WHAT IS EXPECTED
Copy the passage of the PAR meter article from "Last updated: April" up to and including "of Cannabis growers.", swapping "eyeballing" for "looking at".

EXCERPT TO READ
::::::::
Last updated: April 8, 2021
LED’s offer a wide range of light colors for plants, but it also comes with a lot of fiddly guesswork without a proper PAR Meter. It’s a lot of stressful effort to make sure an LED is adjusted to the perfect light temperature for different stages of plant growth, and there’s no way to be sure simply by eyeballing it.
Proper use of the light spectrum available can take a mediocre grow to a great one with the right adjustments, which is made more important by the limited light that LEDs give off. A good PAR Meter is a nice tool to have for any grower using LEDs, however, the investment can seem to be a bit much for low-budget growers.
We’ve taken a look at the current offerings online and created a few reviews to try and find the best PAR Meters for all types of Cannabis growers.
|Best Overall||Hydrofarm LGBQM Quantum PAR Meter||
|Best Value||BTMETER BT-881D PAR Light Meter||
|Premium Choice||Apogee MQ-200 PAR Meter||
|Dr.meter Professional LED Light Meter||
|Sun System 748205 PAR Meter w/ Remote Sensor||
A full functional PAR Meter at a great price, the Hydrofarm LGBQM Quantum is the kind of product we were looking for when starting this list, and are very glad to have found a recommendation most might overlook.
This meter offers measurements for the full range of non-visible and visible light that plants can photosynthesize as well as logging software for a PC to keep track of measurements easily. It was also built with LED reading in mind, making it perfect for growers who are trying to optimize their low-power LED growing periods.
The cheap price of the Hydrofarm LGBQM product comes with issues in structural quality. We were able to fix this when one of the connectors broke after about six months with a bit of hot glue. This being said, it lasted long enough to get readings for the LEDs we were working with over the course of two grows. Meaning we were able to figure out the LEDs settings, keep them logged, and had little use for the PAR meter at that point anyhow.
Hydrofarm’s product is functional, and at a great price point which makes it a truly great choice for low-budget growers who want to get the most out of their LEDs. Don’t rely on it lasting for years and years though, so keep all measurements recorded along with the light’s settings just in case.
::::::::
RAW DATA
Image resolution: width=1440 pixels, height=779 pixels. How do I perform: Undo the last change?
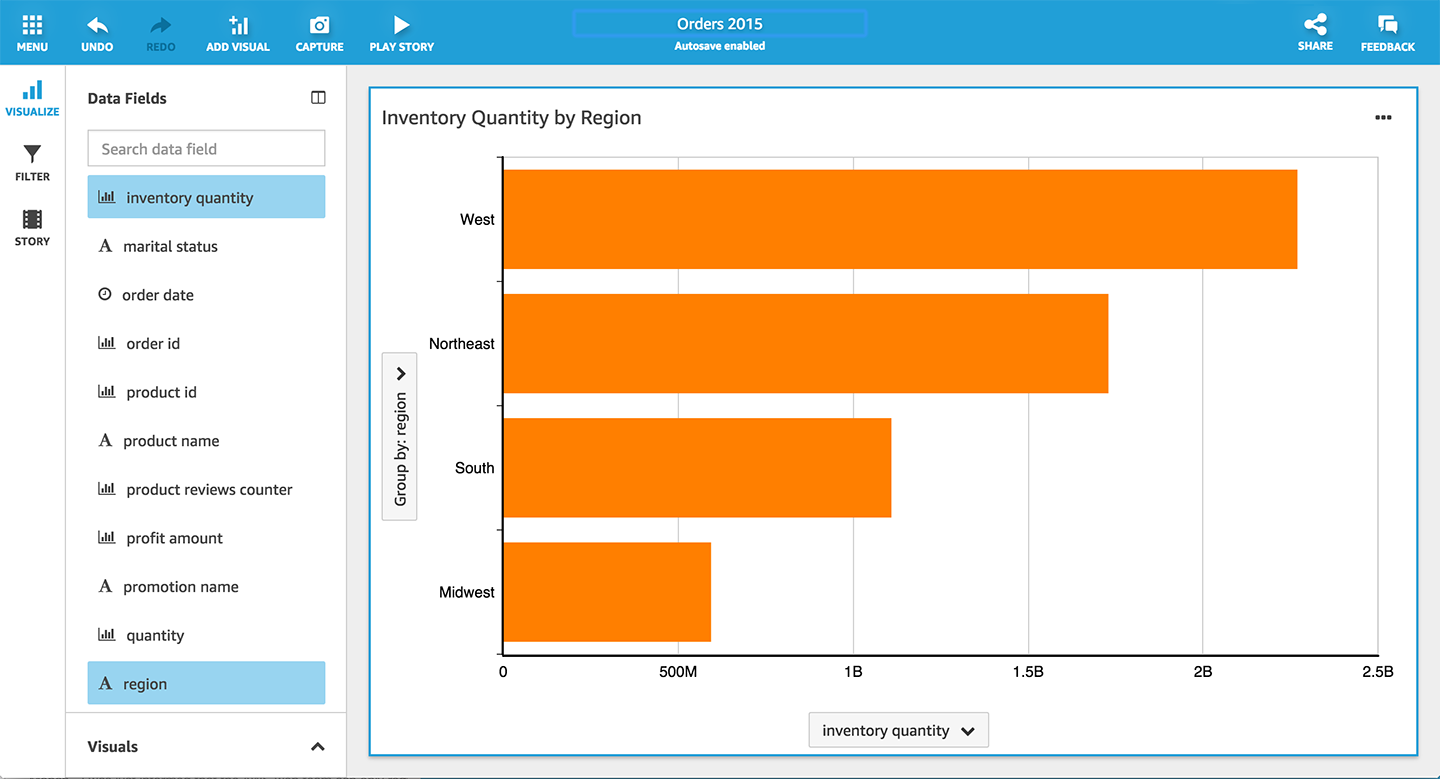click(x=97, y=31)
::::::::
COMPLETE RESPONSE
Last updated: April 8, 2021
LED’s offer a wide range of light colors for plants, but it also comes with a lot of fiddly guesswork without a proper PAR Meter. It’s a lot of stressful effort to make sure an LED is adjusted to the perfect light temperature for different stages of plant growth, and there’s no way to be sure simply by looking at it.
Proper use of the light spectrum available can take a mediocre grow to a great one with the right adjustments, which is made more important by the limited light that LEDs give off. A good PAR Meter is a nice tool to have for any grower using LEDs, however, the investment can seem to be a bit much for low-budget growers.
We’ve taken a look at the current offerings online and created a few reviews to try and find the best PAR Meters for all types of Cannabis growers.